Sunday, 4 March 2018

Jesus And Caruith

"...that they may be one, just as you and I are one: I in them and you in me, so that they may be completely one..."
-John, xvii, 22-23.

"I will grow with you, and you with me, and they with us, until mankind is not only worthy to be received into Oneness, it will bring thereunto what is wholly its own."
-Poul Anderson, The Day Of Their Return IN Anderson, Captain Flandry: Defender Of The Terran Empire (Riverdale, NY, 2010), pp. 74-240 AT 1, p. 76.

Plato expressed his own philosophical arguments by putting words into the mouth of Socrates;

the authors of Mahayana sutras expressed their own spiritual/metaphysical understanding by putting words into the mouth of the Buddha;

the author of the Fourth Gospel expressed his own theological reflections by putting words into the mouth of Jesus (there was no tape recorder or short-hand secretary at the Last Supper);

Poul Anderson wrote a fictional dialogue between Caruith and Jaan.

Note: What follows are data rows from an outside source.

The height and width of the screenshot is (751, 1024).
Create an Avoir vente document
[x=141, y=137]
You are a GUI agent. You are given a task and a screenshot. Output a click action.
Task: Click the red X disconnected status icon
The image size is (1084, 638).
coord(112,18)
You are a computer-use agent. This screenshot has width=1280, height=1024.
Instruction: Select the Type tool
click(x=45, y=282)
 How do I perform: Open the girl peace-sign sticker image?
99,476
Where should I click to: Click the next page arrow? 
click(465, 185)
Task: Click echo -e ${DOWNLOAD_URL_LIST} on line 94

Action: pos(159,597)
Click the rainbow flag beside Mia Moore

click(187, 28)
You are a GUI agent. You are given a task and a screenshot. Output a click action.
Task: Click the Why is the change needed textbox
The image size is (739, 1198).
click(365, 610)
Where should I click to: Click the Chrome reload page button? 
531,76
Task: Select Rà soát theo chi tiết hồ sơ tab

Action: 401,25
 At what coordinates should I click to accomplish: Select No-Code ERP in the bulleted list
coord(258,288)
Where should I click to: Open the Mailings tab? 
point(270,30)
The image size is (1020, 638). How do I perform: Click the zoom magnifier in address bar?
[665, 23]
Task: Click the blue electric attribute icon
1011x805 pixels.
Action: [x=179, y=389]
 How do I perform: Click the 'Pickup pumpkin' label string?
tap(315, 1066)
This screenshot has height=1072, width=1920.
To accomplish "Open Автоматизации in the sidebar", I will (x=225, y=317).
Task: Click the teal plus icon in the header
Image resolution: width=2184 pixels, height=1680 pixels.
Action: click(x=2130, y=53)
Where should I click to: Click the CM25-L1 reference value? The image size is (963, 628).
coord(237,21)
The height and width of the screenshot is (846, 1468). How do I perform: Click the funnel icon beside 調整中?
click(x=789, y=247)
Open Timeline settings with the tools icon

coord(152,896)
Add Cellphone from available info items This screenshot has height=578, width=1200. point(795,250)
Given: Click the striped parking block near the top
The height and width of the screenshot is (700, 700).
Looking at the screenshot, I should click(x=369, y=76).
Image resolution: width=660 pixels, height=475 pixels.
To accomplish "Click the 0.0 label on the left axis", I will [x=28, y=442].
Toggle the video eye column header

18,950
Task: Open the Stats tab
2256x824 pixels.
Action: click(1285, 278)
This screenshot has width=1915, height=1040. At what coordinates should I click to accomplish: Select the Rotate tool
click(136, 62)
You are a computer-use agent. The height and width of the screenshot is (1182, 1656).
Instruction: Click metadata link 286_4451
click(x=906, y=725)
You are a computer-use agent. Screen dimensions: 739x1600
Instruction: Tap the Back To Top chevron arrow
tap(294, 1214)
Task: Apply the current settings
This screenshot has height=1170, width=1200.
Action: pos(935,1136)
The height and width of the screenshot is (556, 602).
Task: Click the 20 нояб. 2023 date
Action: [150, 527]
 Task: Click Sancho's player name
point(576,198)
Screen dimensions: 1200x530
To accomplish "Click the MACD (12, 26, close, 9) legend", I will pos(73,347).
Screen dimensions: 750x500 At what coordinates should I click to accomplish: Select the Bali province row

Anderson's fictional dialogue is a "play within the play" because the Caruith persona within Jaan is an artificially induced delusion. Reading Caruith's words, we might suspect that whoever has induced the delusion is deliberately echoing Biblical language.

4 comments:

paulshackley2017@gmail.com said...

Kaor, Paul!

Of course we should later discover in THE DAY OF THEIR RETURN how, given the structure and plot of the book, how it was Aycharaych who insinuated subtly warped via the false Caruith persona into Jaan's mind. It's also my belief Anderson had the early life of Mohammed in mind when giving us some knowledge of Jaan's earlier years.

Sean

paulshackley2017@gmail.com said...

I forgot to include "ideas" after "subtly warped" in the first sentence of my first comment. Drat!!!

Sean

S.M. Stirling said...

There are recurring archetypes in the lives of prophets and "foretold saviors". The Moses thing (the abandoned child raised elsewhere, for instance), which Poul uses in "Brave to be a King" in the Time Patrol series.

They're sort of like pre-established tropes, waiting to be activated.

paulshackley2017@gmail.com said...

Dear Mr. Stirling,

Good analogy, comparing Moses with Cyrus the Great. A theme I agree Poul Anderson used in "Brave To Be A King."